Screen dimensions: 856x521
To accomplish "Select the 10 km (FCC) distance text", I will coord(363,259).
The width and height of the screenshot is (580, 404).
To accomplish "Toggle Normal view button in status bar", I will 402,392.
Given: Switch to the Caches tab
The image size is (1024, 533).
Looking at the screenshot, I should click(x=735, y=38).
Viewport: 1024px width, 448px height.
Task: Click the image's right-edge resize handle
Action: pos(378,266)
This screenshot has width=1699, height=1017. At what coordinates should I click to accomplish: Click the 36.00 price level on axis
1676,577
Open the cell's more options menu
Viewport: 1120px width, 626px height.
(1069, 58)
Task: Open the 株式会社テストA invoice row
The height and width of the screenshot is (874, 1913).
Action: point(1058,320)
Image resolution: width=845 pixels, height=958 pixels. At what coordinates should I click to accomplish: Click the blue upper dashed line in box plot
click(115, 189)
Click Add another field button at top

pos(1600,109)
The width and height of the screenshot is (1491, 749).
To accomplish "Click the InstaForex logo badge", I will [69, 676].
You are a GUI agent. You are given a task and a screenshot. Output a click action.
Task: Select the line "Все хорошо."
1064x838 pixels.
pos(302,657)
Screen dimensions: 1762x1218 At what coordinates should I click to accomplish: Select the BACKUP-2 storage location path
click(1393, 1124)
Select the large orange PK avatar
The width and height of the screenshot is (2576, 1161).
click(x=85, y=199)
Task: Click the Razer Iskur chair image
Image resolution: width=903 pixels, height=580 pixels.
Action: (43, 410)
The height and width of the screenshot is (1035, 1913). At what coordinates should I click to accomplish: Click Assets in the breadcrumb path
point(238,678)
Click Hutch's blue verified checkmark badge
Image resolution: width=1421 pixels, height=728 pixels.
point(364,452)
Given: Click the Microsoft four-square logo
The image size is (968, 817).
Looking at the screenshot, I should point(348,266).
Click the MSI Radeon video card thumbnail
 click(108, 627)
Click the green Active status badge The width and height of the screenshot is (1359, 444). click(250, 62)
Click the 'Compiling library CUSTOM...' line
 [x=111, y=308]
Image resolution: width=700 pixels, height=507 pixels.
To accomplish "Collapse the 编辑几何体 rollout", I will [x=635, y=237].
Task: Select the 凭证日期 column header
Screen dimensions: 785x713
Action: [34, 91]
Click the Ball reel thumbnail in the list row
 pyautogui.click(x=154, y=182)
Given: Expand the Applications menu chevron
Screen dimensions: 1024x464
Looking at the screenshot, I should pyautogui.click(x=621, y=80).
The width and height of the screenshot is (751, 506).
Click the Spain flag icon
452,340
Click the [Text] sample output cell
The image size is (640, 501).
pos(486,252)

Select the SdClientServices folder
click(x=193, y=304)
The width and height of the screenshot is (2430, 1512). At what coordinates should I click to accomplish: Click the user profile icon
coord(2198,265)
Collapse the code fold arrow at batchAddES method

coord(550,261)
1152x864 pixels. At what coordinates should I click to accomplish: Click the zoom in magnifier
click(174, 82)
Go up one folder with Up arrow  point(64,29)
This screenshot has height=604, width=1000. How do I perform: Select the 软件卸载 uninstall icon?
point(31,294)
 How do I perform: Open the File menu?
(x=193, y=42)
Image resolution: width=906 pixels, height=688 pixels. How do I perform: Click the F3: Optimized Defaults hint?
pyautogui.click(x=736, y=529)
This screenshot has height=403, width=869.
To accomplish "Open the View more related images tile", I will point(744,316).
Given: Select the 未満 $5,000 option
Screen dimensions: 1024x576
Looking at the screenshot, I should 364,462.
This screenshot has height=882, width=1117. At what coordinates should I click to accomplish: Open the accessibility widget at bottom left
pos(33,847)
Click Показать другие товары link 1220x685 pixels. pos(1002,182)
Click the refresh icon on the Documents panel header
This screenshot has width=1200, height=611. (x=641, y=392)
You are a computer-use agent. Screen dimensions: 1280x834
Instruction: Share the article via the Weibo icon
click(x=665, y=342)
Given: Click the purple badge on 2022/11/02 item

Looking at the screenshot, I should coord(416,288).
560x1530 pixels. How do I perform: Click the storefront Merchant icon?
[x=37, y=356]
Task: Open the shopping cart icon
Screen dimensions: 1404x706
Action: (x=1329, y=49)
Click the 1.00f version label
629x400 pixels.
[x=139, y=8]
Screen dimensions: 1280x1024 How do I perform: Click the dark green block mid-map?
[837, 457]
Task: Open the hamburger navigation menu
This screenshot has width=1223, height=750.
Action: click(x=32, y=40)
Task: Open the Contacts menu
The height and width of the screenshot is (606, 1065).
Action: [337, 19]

- **Aim of the task**
Report how many lines in the material above include "agent", and give no other words.

- **Expected answer**
2